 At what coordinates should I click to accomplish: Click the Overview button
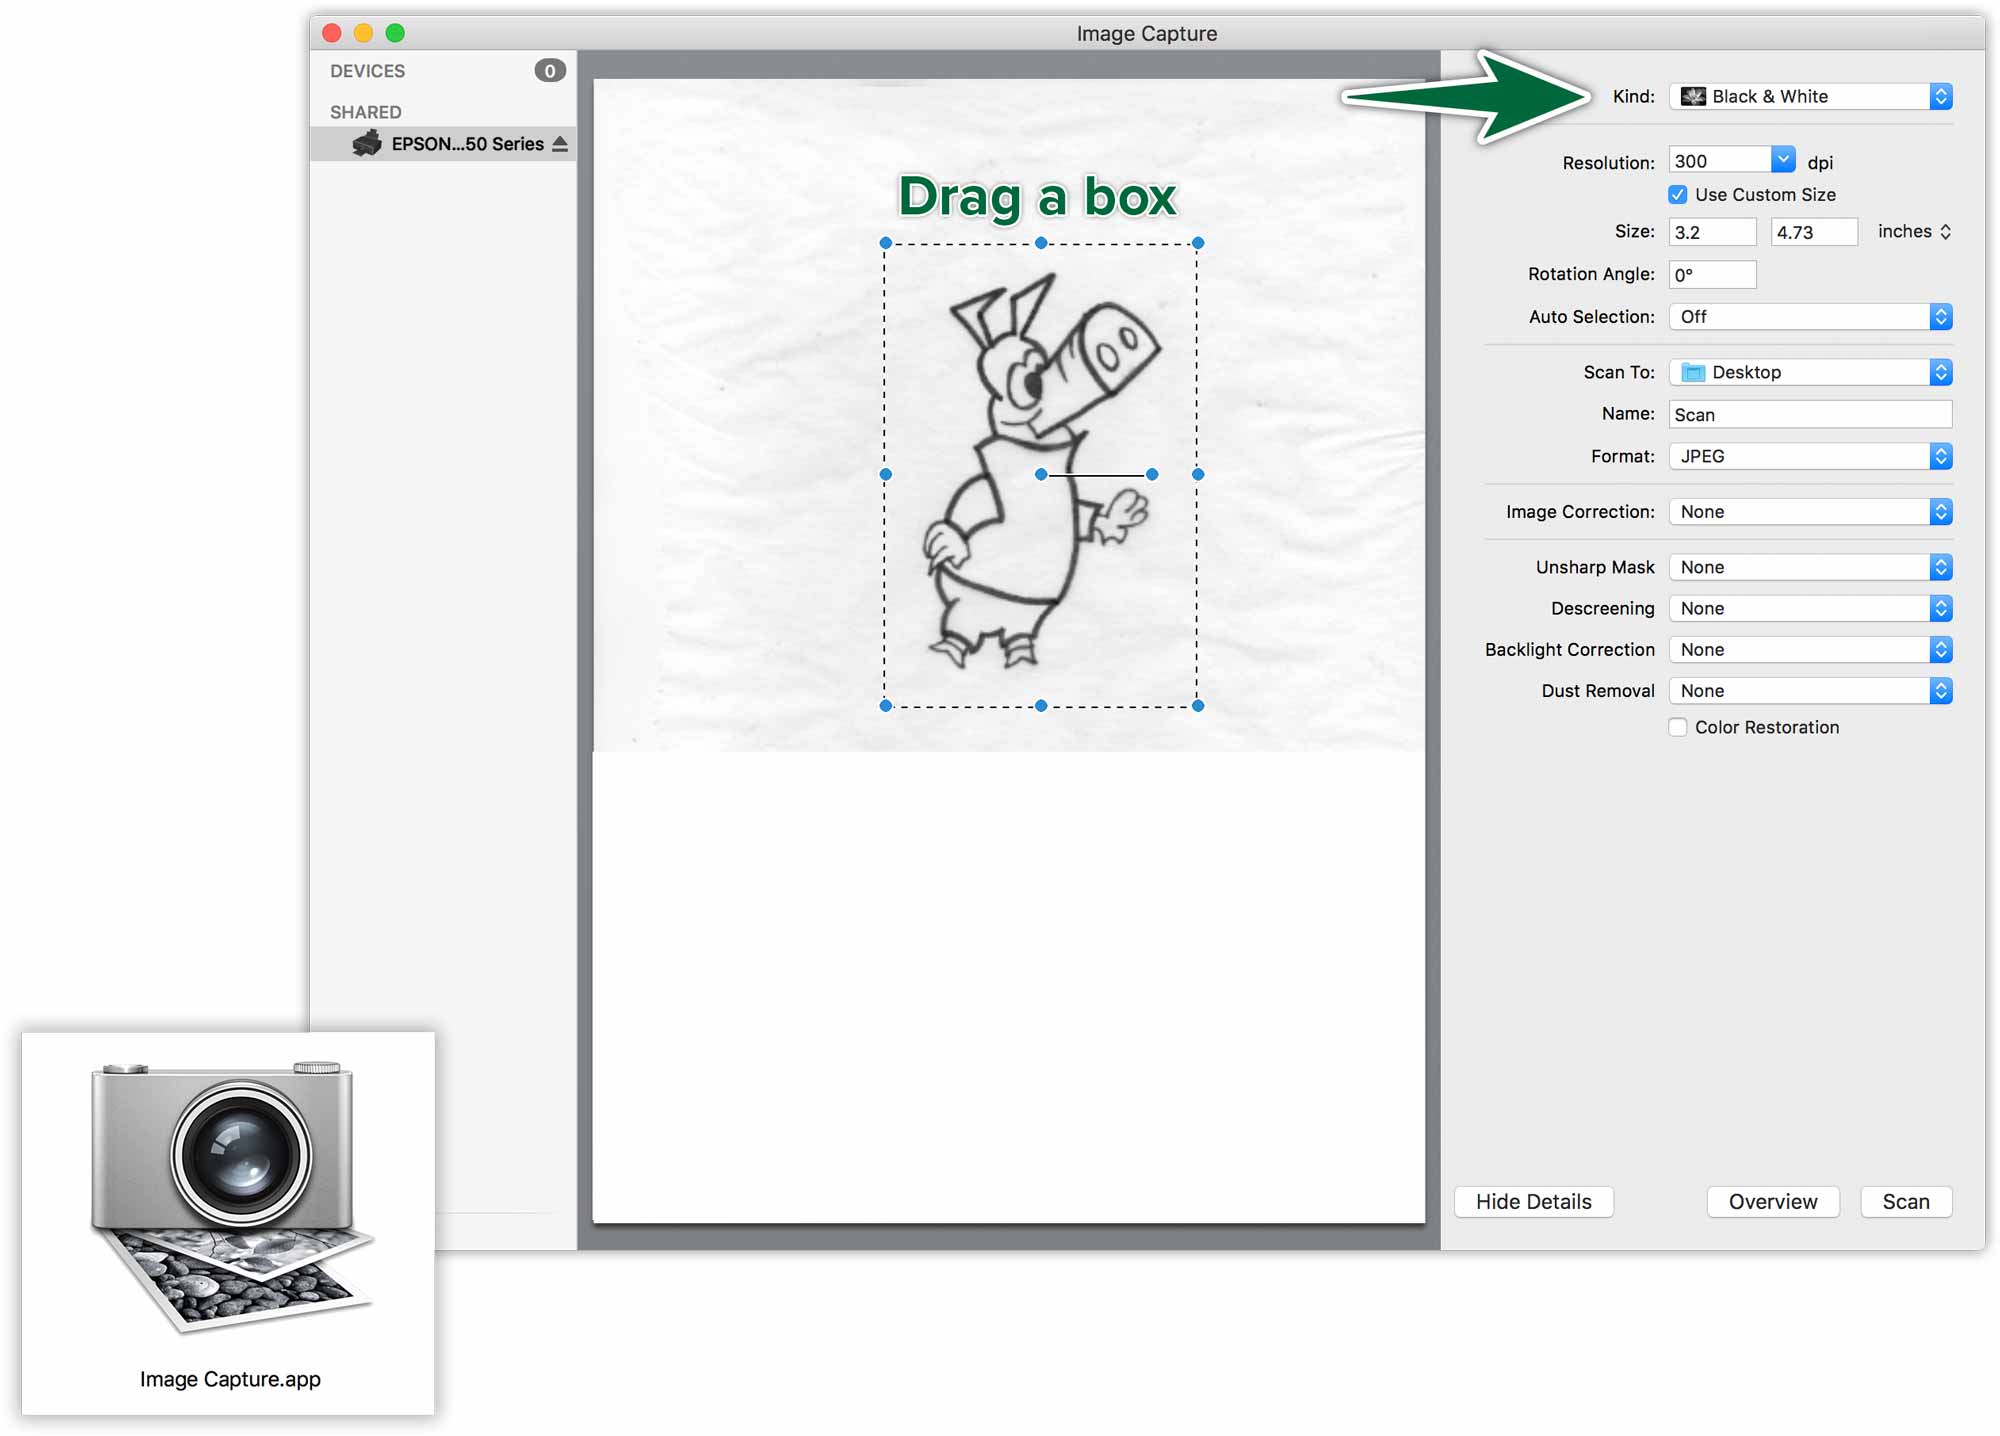coord(1773,1202)
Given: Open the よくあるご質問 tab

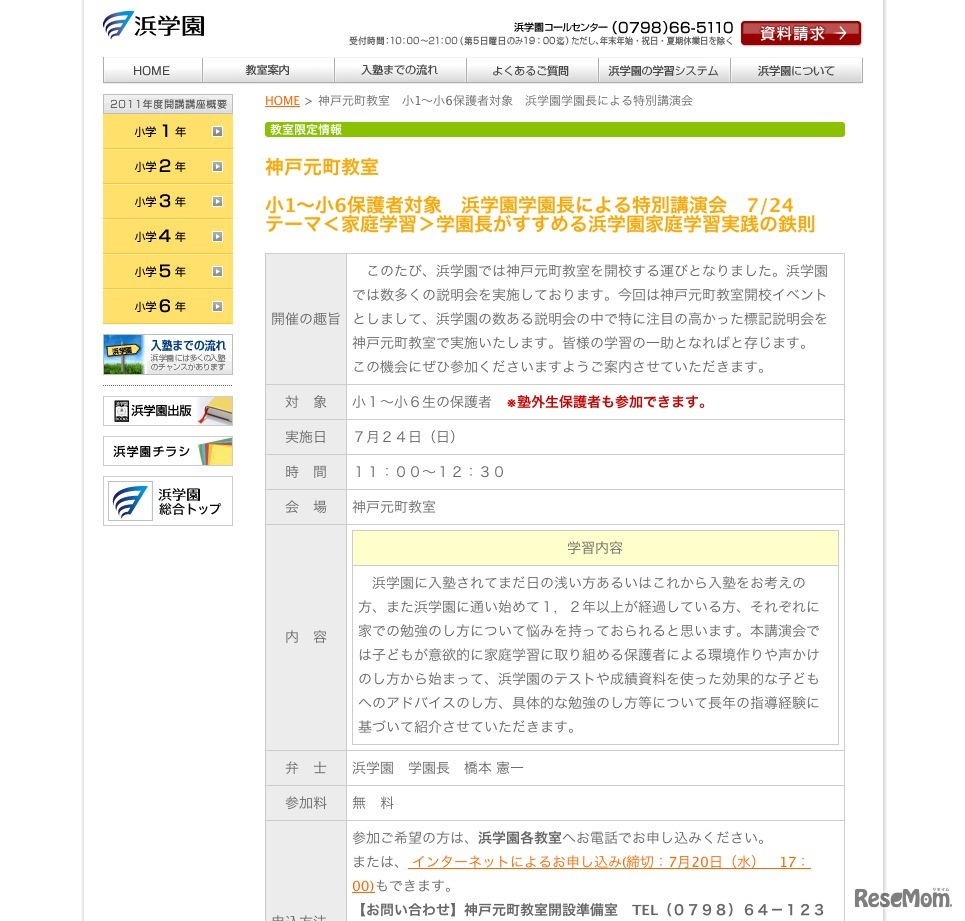Looking at the screenshot, I should pyautogui.click(x=530, y=70).
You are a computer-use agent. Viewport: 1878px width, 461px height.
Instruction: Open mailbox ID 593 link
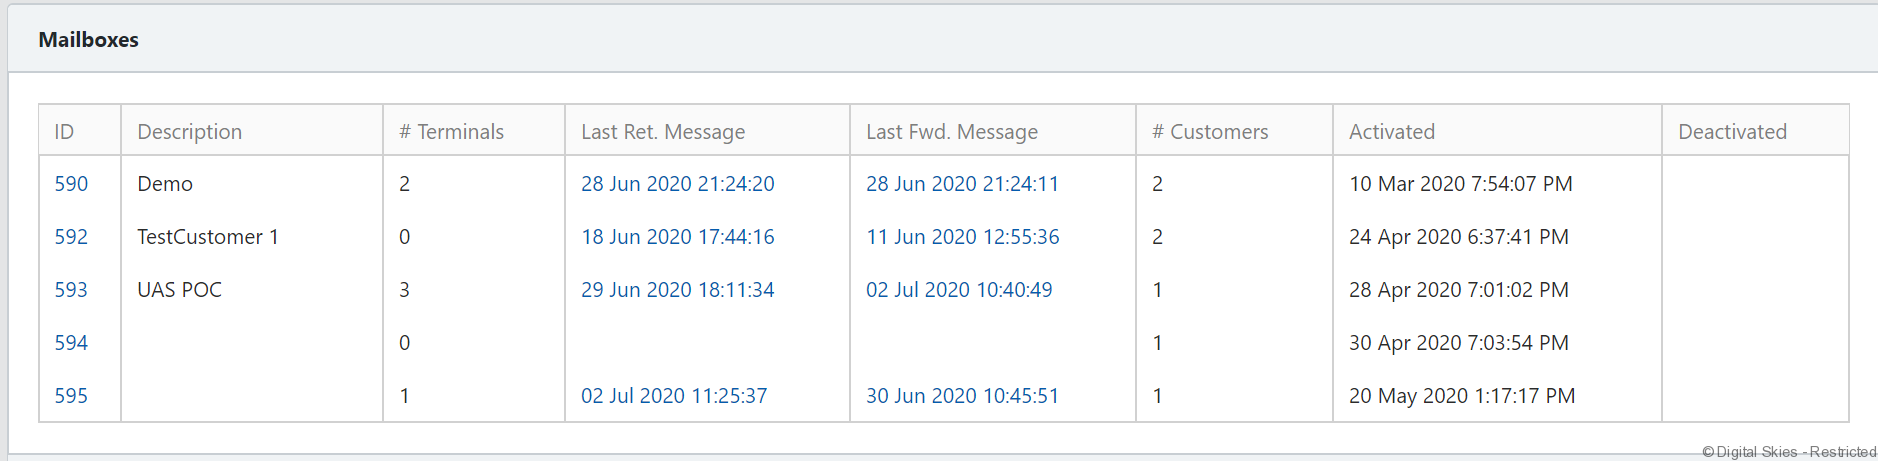tap(71, 290)
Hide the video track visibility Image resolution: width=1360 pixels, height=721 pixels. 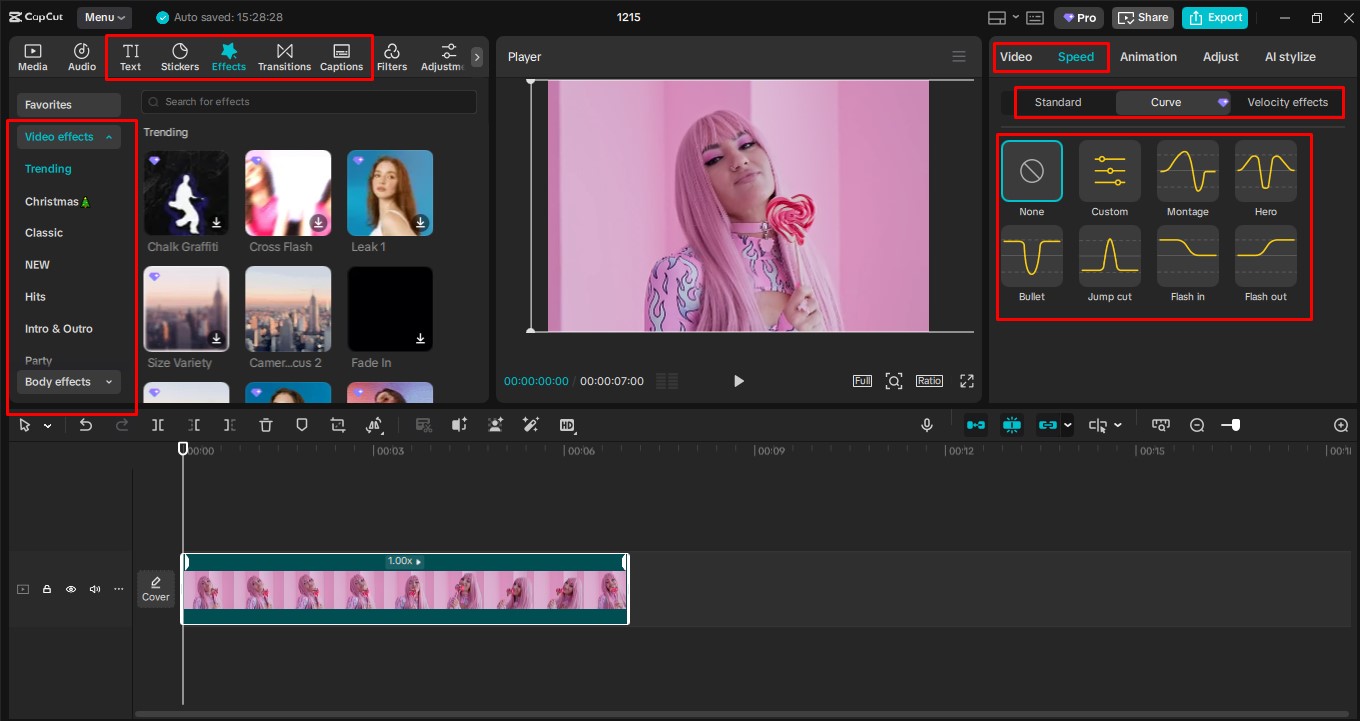[71, 589]
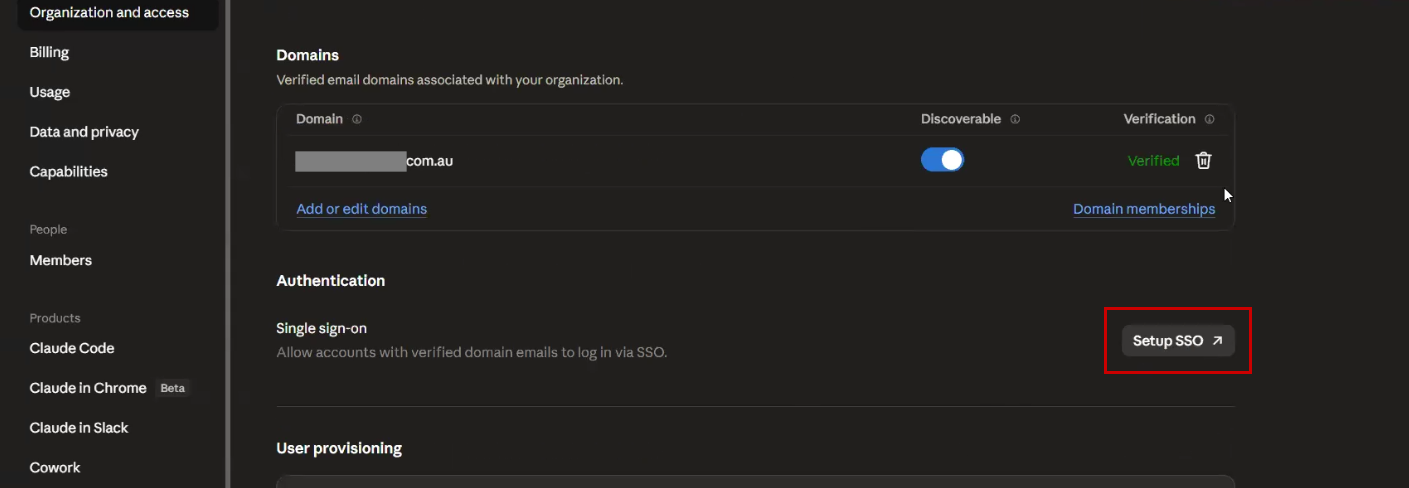The width and height of the screenshot is (1409, 488).
Task: Click the Add or edit domains link
Action: pos(362,209)
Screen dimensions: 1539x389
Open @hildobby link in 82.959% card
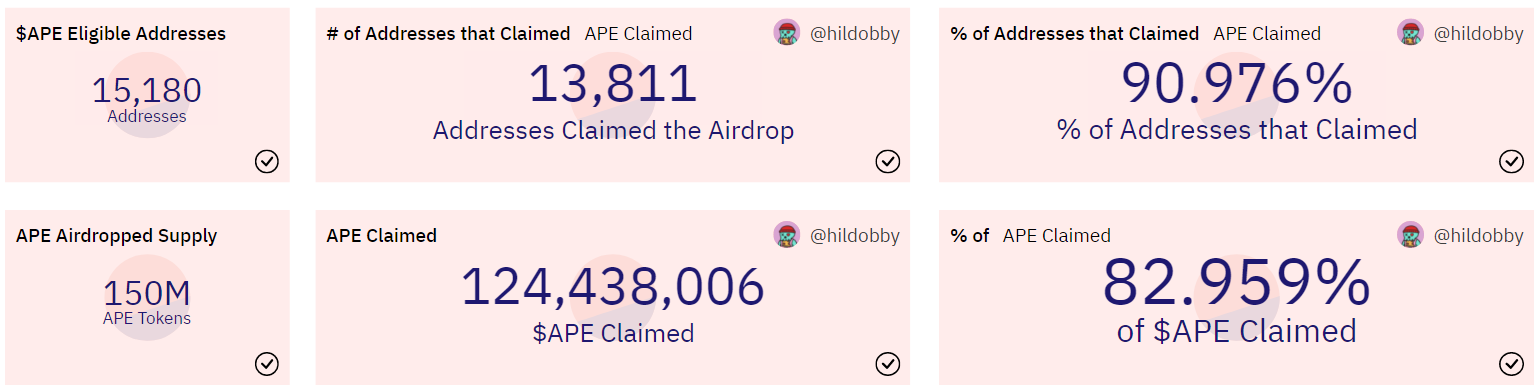(1478, 236)
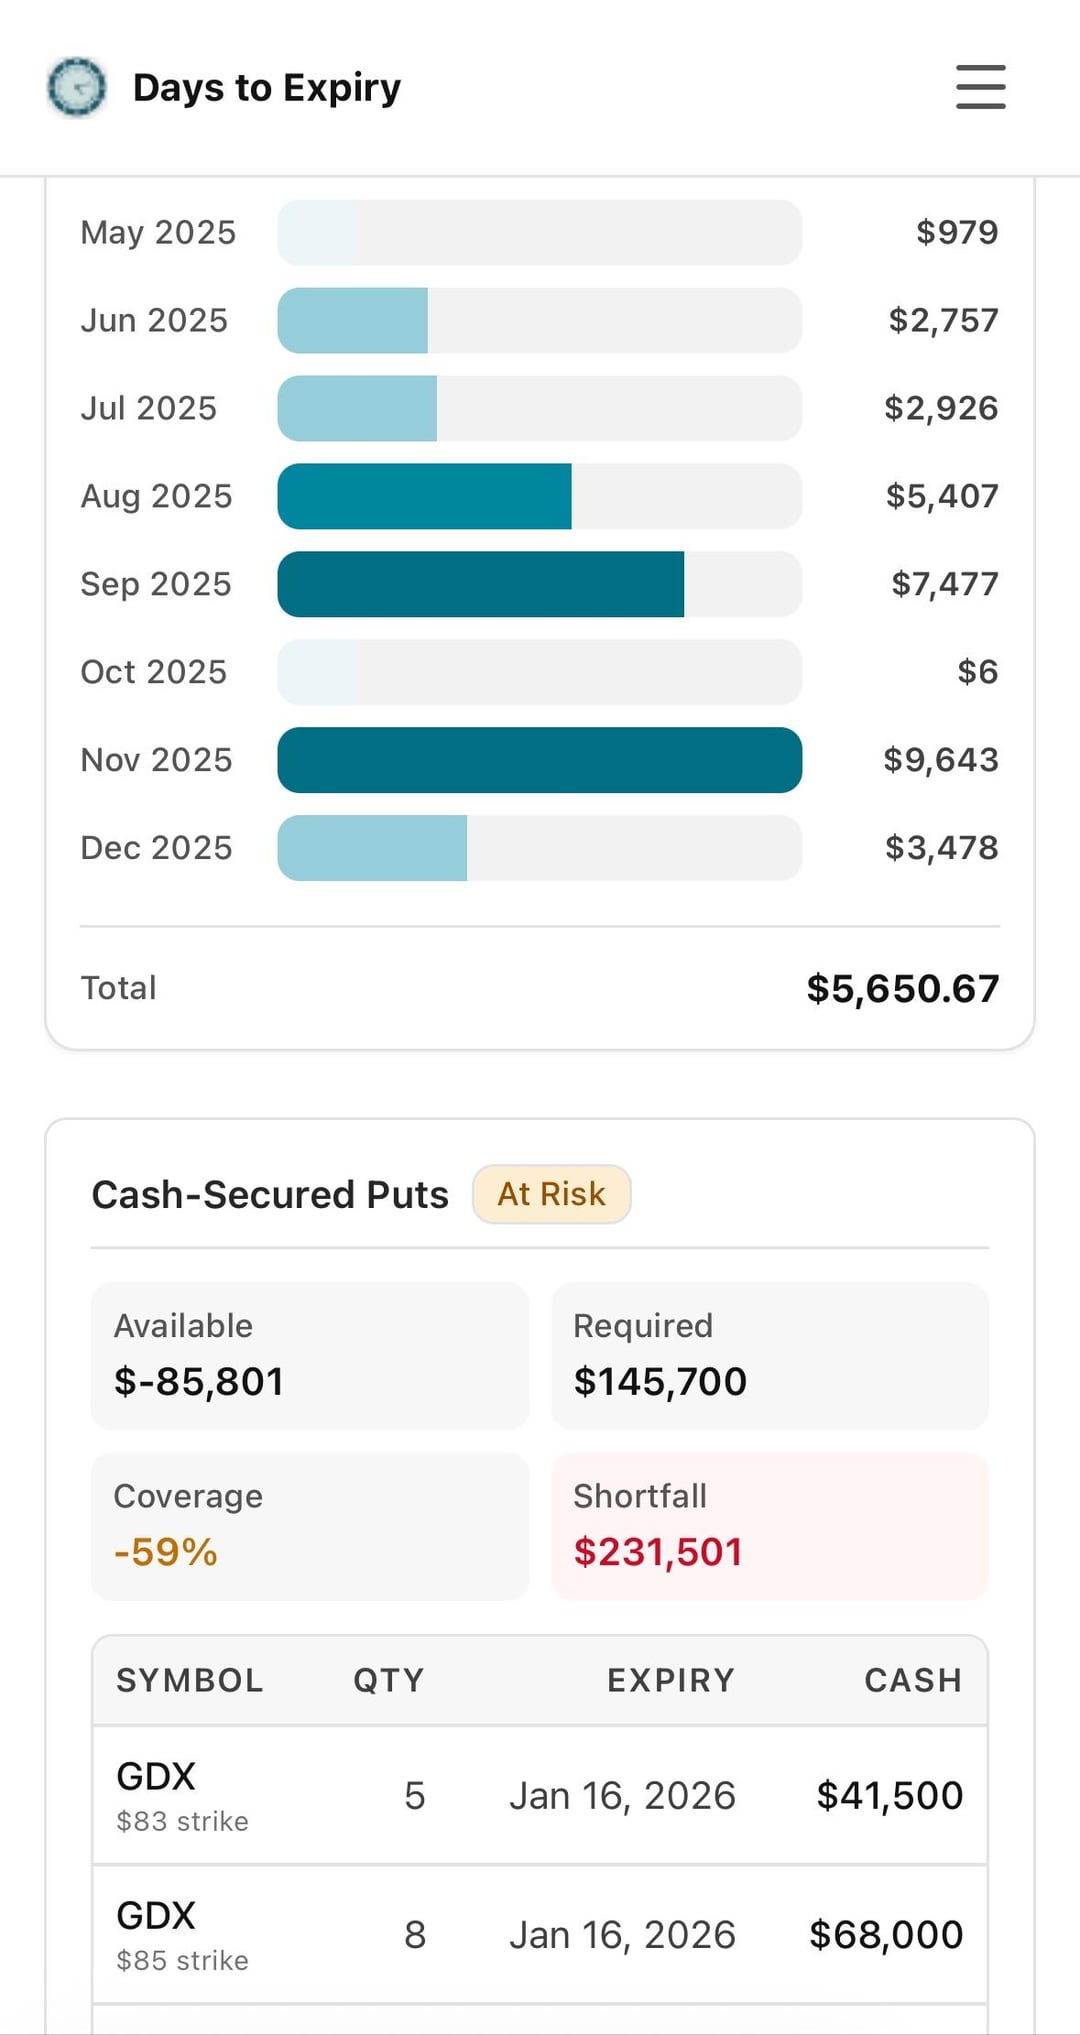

# # # # #

### WAS ZU TUN IST
Wähle aus den Zeilen oben jede aus, in der das Wort „Open“ vorkommt, und gib sie unverändert wieder. Groß- und Kleinschreibung zählt dabei.

### ERGEBNIS FOLGT
Given: Open the よくあるご質問 tab
Instruction: Open mailbox ID 593 link
Open @hildobby link in 82.959% card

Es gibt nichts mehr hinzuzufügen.